According to the survey, which questioned individuals in the UK, Germany, France, Spain and Italy, 50 percent of respondents felt a world without photos would be ‘impersonal’, while 49 percent stated it would be ‘sad’. Respondents also agreed that a world without photos would be ‘colorless’ (35 percent), ‘lonely’ (22 percent) and ‘depressing’ (25 percent). In evidence of the importance placed on printed photos, 80 per cent of those questioned kept printed versions of their favorite images.
When respondents were asked to rate five methods of viewing pictures according to their preference, viewing printed photos again came out on top when compared to viewing pictures on the computer screen, mobile telephones, digital cameras or on the television – reflecting further Europeans’ close relationship to hard copy prints.
Despite the fact that 66 percent of all respondents feel happiest when viewing a printed image, and in most cases, print their favorite images, 72 percent of Europeans questioned by Epson still own more digital photographs than printed images. This figure rises to 89 percent amongst the digital-savvy generation of 18 to 20-year-olds.

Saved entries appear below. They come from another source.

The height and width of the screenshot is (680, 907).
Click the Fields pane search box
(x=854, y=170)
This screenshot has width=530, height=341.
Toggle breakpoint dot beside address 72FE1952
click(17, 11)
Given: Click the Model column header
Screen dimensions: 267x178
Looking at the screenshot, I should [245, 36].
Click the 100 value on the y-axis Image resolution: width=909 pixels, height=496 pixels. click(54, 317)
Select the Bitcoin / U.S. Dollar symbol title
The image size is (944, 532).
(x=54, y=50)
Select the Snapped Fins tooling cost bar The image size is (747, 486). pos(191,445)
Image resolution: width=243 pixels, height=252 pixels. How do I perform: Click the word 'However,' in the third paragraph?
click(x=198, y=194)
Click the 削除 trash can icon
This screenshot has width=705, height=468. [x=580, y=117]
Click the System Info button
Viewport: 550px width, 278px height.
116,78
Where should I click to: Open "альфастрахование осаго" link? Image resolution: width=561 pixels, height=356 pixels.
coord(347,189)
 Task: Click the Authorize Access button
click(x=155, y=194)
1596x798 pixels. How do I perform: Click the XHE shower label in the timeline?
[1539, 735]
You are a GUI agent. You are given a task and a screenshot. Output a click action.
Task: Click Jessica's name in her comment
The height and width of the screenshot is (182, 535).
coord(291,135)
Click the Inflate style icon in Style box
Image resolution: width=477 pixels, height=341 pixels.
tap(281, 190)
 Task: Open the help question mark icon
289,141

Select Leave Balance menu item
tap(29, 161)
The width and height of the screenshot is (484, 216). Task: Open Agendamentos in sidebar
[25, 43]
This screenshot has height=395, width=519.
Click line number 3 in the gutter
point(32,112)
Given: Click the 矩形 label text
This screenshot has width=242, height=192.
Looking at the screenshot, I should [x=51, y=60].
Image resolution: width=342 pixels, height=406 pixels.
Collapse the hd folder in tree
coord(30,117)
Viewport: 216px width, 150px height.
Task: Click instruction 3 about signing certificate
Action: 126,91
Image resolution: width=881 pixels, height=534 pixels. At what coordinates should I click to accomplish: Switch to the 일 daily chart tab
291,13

While many of these saved images may not be worth printing, camera users should consider whether they have any digital images in their collection that they would not want to lose in an event of hardware failure or data loss, Epson said.
Jason Savage, Group Product Manager, Consumer Products, Epson Europe, commented: “It’s unlikely that printed photos will ever go out of fashion as the digital era seems to have had little impact on Europeans’ love of owning and sharing printed images. Nevertheless, there is still a small minority who are leaving their images in digital format. These people are running the risk of losing their most treasured images forever in the event of hardware failure, loss or damage.”